▸ Reading text
· · · · · · ·

A farm lad going to the nearby land-grant university wuz majoring in agribusiness and marketing. He earned an internship at a well-known implement dealership on his first day and wuz placed with the company’s finance manager to learn the ropes about financing and collections. The finance manager told the kid, “The fastest way to learn is to get right into the middle of collections. Collections is the only way our financing plans work. I like you and your grade point indicates that you’ve got smarts, so I’ll make you a deal. Here’s the address and phone number for one of our roughest past due accounts. He’s way behind on his payments. If you can collect on this one, I’ll let you spend the rest of your internship helping me make loans. That’s a lot more fun than collections.”
So, the manager tossed the kid the keys to a company pickup and said, “Good luck. Come talk to me when you get back.”
Three hours later the kid came back and reported to the finance manager, “I got him to pay his entire back bills in full. Here’s the certified check.”
The amazed finance manager said, “Just how in the heck did you do that? I’ve tried every trick in the book and made every kind of threat on that deadbeat — to no avail.
“Easy,” the kid replied. “I told him that if he didn’t pay up, I’d tell all his other creditors that he paid us!”
A kindly reader from Colorado helped me out with this column. She ranches somewhere in the Rockies and she sent me a list of the ways “a wife knows she’s married to a rancher when ….”
Here’s her list:
You know you are married to a rancher when a stranger comes to ask directions and the stranger is now a friend who sits at the table for supper.
You open the door in the truck and even the dog dashes for the middle seat — and you are left to open the gates.
Your husband has the car, gets home late, and you have to get to town before the bank closes and pick up a few things at the grocery store. So you jump in the car before he can say a word, and off to town you go, but when you open the trunk to put in the groceries you find a road kill that hubby plans to skin and sell the hide.
After a hard spring day of stone picking, as he dozes off to sleep you ask, “Do you have a suggestion for a name when the new baby arrives. He sleepily answers, “Rocky for a boy and Pebbles for a girl.”
Your gifts are all useful and all tax deductible, too.
You send your daughter down to the freezer for the frozen orange juice you froze in the pop bottle and she thaws the colostrum for supper.
Your kitchen utensils disappear one by one.
You find the slow cooker in the mud room warming up the colostrum.
You find the hand cleaner for the kitchen sink in the sink downstairs.
You put up the back seat of your little car, but it just doesn’t fit right and you find out it’s because of the oxygen tank that hubby decided to pick up in town.
You can never find the car seat for the little one. It’s either in the 4230 or the ATV.
While mowing the grass in our yard and around my gardens, I’ve come to realize the awesome powers of giant foxtail.
First, it thrives in drought
Second, it also thrives in saturated soil.

· · · · · · ·

▸ Information
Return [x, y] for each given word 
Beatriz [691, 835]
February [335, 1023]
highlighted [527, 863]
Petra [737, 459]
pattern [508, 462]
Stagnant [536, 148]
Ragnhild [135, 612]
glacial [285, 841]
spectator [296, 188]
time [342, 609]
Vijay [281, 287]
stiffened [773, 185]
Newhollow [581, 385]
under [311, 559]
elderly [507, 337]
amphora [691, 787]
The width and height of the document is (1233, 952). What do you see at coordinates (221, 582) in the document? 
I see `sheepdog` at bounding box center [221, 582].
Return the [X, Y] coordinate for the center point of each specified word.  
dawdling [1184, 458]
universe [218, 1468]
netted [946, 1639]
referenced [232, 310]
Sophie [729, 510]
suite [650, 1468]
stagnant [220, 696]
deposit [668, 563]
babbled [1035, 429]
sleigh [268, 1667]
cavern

· · · · · · ·

▸ What you are asked to do
Please answer from the farm humor column: what did the intern threaten to do if the past-due customer didn't pay?

▸ Answer section
He said he would tell all the customer's other creditors that he had paid the dealership.